Our case demonstrates that onychomatricoma can arise from a structure of the nail apparatus other than the nail matrix; it can occur also from the ventral part of the proximal nail fold in its distal part, near the cuticles. Onychomatricoma appears to be a tumour that actively produces the same structure of the tissue wherever it develops. In the matrix it produces nail plate substance, thus covering itself with a funnel of thickened nail plate and in the nail fold it simulates the structure of the nail fold (pseudo-pterygium).

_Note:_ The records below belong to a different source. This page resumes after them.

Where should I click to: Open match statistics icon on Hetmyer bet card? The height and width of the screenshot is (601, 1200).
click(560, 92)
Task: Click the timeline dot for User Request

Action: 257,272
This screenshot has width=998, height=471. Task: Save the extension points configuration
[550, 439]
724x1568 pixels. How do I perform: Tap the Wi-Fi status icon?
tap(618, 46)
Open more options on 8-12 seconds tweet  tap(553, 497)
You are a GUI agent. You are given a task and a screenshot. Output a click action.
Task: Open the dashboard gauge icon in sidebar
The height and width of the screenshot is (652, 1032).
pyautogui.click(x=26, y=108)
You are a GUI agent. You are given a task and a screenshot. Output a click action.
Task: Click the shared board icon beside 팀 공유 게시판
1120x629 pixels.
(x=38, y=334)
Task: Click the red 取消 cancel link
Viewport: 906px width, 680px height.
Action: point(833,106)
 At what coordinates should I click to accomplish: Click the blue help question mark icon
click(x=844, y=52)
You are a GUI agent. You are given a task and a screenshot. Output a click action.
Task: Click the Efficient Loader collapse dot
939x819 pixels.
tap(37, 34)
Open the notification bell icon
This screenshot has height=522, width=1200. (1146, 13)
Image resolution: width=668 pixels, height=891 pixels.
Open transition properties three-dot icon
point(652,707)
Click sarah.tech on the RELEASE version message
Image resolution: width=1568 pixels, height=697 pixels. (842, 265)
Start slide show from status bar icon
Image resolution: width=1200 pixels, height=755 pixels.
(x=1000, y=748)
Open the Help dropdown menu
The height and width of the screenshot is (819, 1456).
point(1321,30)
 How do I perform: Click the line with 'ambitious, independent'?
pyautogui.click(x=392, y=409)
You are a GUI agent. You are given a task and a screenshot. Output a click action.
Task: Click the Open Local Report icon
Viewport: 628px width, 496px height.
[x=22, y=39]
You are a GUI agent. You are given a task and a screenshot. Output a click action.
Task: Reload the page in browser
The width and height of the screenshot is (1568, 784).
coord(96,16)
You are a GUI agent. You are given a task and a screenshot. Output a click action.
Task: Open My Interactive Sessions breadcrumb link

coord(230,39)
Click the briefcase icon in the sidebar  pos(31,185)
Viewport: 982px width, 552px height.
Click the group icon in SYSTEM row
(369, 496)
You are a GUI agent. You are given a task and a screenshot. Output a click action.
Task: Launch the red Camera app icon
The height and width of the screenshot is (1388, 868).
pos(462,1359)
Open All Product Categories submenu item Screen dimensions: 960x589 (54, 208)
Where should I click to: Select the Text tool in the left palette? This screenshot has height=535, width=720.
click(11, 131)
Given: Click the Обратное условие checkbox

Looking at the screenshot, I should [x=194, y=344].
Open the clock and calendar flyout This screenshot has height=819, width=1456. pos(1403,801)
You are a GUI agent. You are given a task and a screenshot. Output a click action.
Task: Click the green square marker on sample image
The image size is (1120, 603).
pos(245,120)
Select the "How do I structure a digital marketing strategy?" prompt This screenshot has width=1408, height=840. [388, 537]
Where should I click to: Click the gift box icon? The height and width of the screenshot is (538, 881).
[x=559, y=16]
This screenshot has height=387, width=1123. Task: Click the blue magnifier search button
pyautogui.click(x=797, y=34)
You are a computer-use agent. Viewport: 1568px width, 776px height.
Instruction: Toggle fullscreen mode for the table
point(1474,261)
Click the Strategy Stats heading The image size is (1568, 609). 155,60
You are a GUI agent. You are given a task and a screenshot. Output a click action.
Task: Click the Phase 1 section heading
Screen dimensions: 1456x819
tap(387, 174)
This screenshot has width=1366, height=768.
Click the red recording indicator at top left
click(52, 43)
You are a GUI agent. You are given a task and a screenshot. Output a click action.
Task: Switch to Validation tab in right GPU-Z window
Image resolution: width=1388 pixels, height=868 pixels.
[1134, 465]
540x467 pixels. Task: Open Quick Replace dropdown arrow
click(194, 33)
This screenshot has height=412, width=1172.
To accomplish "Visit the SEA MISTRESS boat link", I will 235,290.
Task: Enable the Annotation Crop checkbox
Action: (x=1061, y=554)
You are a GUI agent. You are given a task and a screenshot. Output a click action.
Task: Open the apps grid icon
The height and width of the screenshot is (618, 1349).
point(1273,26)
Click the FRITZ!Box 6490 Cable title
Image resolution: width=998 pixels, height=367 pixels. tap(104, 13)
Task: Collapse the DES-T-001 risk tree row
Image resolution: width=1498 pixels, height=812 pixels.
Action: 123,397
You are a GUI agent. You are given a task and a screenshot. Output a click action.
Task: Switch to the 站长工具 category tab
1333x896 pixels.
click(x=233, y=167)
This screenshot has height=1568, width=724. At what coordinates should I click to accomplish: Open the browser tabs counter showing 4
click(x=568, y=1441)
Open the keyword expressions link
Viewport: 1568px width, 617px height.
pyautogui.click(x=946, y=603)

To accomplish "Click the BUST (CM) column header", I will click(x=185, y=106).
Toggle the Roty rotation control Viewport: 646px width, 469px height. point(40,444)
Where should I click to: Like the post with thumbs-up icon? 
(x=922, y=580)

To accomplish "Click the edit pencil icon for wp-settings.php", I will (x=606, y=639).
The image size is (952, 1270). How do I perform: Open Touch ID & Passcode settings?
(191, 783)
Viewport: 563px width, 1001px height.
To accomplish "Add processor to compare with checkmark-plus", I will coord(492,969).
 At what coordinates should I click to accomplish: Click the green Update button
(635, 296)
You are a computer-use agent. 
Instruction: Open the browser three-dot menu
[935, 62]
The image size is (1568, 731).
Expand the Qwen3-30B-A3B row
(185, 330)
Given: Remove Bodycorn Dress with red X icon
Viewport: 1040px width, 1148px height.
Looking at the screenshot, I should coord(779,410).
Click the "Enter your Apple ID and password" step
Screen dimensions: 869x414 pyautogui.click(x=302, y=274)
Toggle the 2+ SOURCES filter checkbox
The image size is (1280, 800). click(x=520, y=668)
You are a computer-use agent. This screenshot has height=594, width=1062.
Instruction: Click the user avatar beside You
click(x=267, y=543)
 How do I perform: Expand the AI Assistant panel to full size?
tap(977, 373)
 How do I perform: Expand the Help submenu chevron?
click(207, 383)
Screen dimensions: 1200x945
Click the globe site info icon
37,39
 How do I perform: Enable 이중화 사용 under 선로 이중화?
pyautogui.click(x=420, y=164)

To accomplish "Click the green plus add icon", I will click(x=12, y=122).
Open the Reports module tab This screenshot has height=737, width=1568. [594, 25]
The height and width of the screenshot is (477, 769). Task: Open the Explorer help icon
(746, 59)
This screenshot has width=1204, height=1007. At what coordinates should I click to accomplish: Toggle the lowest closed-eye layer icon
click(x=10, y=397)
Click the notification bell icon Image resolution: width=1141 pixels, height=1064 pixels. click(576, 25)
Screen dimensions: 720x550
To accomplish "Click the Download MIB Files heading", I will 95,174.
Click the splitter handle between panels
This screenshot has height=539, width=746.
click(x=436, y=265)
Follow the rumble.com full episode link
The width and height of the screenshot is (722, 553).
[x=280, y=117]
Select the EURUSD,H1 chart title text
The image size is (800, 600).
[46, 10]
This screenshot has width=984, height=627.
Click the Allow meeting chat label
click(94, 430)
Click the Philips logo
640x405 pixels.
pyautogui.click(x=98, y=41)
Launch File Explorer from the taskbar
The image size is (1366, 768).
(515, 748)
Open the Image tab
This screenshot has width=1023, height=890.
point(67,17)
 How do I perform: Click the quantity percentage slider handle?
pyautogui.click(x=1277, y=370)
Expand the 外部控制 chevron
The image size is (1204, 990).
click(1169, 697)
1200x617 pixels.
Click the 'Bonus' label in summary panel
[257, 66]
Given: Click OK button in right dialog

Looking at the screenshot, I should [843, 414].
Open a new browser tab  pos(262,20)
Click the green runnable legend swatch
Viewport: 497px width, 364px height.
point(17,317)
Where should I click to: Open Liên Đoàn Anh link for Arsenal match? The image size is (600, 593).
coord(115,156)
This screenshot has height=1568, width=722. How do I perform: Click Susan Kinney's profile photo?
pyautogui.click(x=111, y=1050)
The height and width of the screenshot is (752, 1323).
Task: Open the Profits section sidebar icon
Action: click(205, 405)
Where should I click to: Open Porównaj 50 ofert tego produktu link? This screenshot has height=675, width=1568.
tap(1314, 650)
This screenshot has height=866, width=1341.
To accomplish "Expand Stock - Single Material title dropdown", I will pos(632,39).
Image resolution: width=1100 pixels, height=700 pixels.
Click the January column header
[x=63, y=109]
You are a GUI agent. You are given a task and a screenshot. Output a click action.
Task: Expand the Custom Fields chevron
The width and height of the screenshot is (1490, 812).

1. Baran R, Kint A. Onychomatrixoma. Filamentous tufted tumour in the matrix of a funnel-shaped nail: a new entity (report of three cases). Br J Dermatol 1992; 126: 510–515.

2. Tosti A, Piraccini BM, Calderoni O, Fanti PA, Cameli N, Varotti E. Onychomatricoma: report of three cases, including the first recognized in a colored man. Eur J Dermatol 2000; 10: 604–606.

3. Perrin C, Goettmann S, Baran R. Onychomatricoma: clinical and histopathologic findings in 12 cases. J Am Acad Dermatol 1998; 39: 560–564.

4. Perrin C, Baran R, Pisani A, Ortonne JP, Michiels JF. The onychomatricoma: additional histologic criteria and immunohistochemical study. Am J Dermatopathol 2002; 24: 199–203.

5. Kint A, Baran R, Geerts ML. The onychomatricoma: an electron microscopic study. J Cutan Pathol 1997; 24: 183–188.

6. Fayol J, Baran R, Perrin C, Labrousse F. Onychomatricoma with misleading features. Acta Derm Venereol 2000; 80: 370–372.